Exposure is almost a form of art and once you know how to do it well, then your rate of 'keeper' photographs will increase several-fold. If using manual I usual look for a midtone subject which is a tone from the scene your photographing which YOU deem to be somewhere in the middle of the tones of your exposure. You eye and brain is capable of 'seeing' about 12 stops of tonal range (from detail less black to detail less white). Negative (print) film can record about 8 stops of tonal range and transparency film or most digital cameras can record about 4 stops of tonal range. Already you can see that the camera records light differently from what your brain remembered the scene or subject.
If you are photographing in 'perfect' light at noon then the sunny F16 rule is a good benchmark. It means that if using an aperture of F16 then a good shutter will be the same as your ISO speed rating. i.e. F16 at ISO 125 would give a shutter speed of 1/125th of a second. If you stop down the lens to F22 which is one stop smaller than F16 then you 'open' up one stop on the shutter, which would be 1/60th of a second. If you open up to F11 which is a stop faster than F16 your shutter speed would be 1/250th sec. Of course this is all at ISO125. This is the Bunsen Roscoe law of reciprocity. E=IxT Exposure (E) equals light intensity (I) multiplied by time (T).
Most digital cameras have quite sophisticated light meters and if using manual exposure mode with a colour matrix meter as found in some of the higher end Nikons works quite well.
But!!!!
This would work well for a landscape with equal amounts of sky and land. Say there is some green grass of a hillside and some nice blue sky with fluffy white clouds then 9 times out of 10 it would be a good exposure. Note I say 'good' and not correct as there is no such thing as a correct exposure, just good exposures and bad exposures, but then again you may want to do something different like silhouetting a building against the sun and underexposing would create a desirable result.
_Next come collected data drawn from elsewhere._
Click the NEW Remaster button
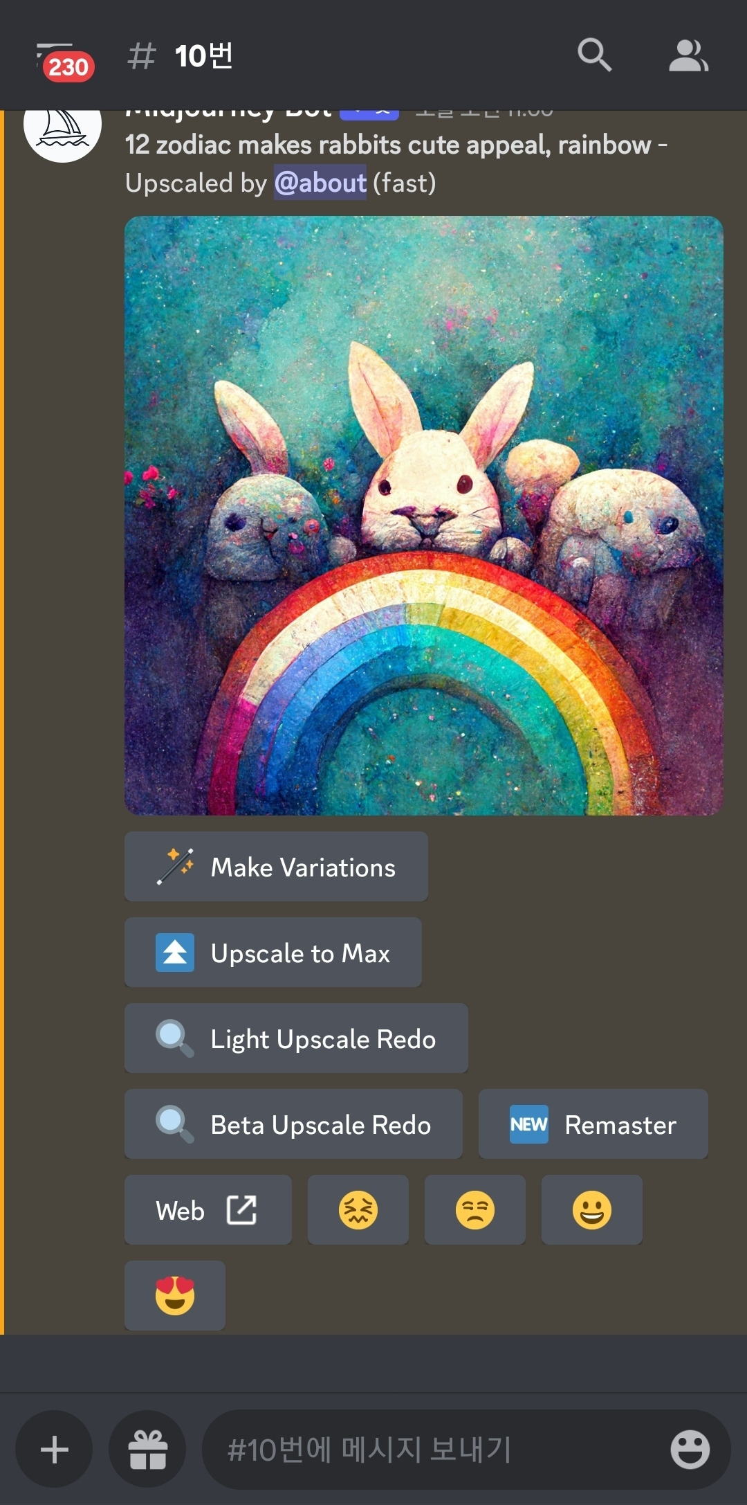Image resolution: width=747 pixels, height=1505 pixels. pyautogui.click(x=593, y=1124)
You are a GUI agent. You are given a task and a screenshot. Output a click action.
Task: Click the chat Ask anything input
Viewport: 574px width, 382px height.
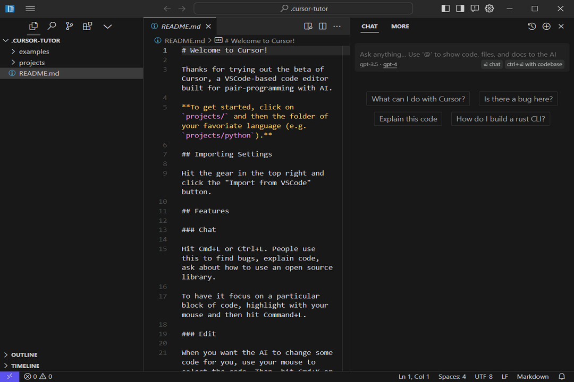click(x=457, y=54)
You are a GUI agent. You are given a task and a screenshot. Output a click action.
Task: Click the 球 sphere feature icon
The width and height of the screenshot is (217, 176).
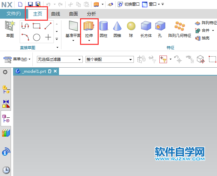tap(131, 27)
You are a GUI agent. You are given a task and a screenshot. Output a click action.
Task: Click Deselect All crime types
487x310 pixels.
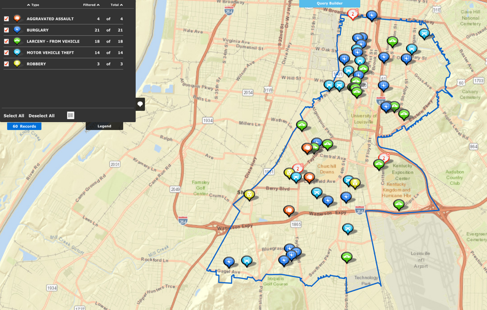pyautogui.click(x=41, y=116)
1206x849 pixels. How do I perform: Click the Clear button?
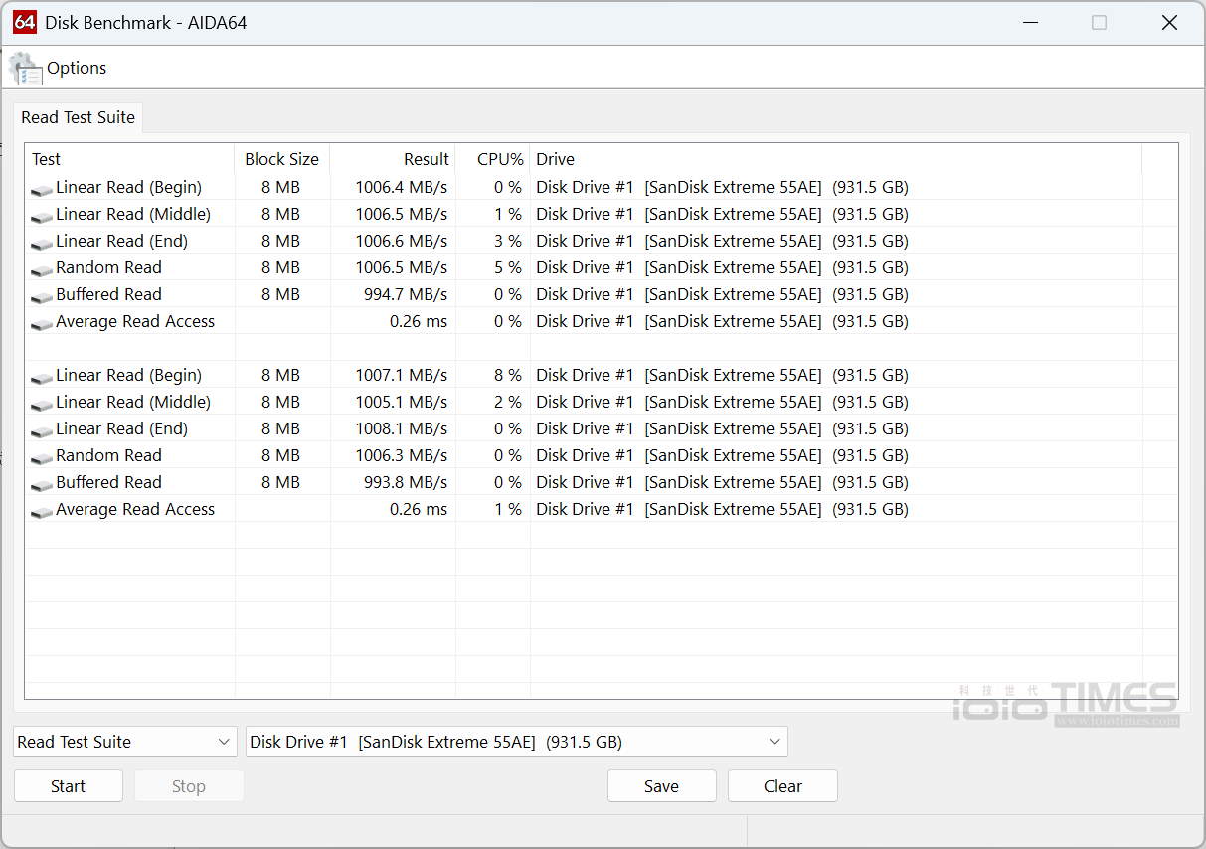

This type of meter matrix patterns work when there is a fairly balanced range of tones. If we made an exposure of only white snow then this is where the problems start. White snow is pretty much two stops lighter than midtone. So the meter would have a tendency to under expose the snow making it look very grey.
Colour matrix meters do recognise that snow should be white and often expose it as say one stop above midtone. A non colour matrix meter would not recognise the white snow as being white and would probably expose it as midtone (two stops less than it should be rendered). I would normally spot meter there snow and open up two stops from midtone using spot metering. The same problem comes into play with the sky, as this is, during the day rarely midtone, being between say half a stop and two stops above midtone. To render a white nimbus cloud white I would use spot metering (measures the light from only one small portion of the viewfinder area) and open up two stops on the brightest part of the cloud.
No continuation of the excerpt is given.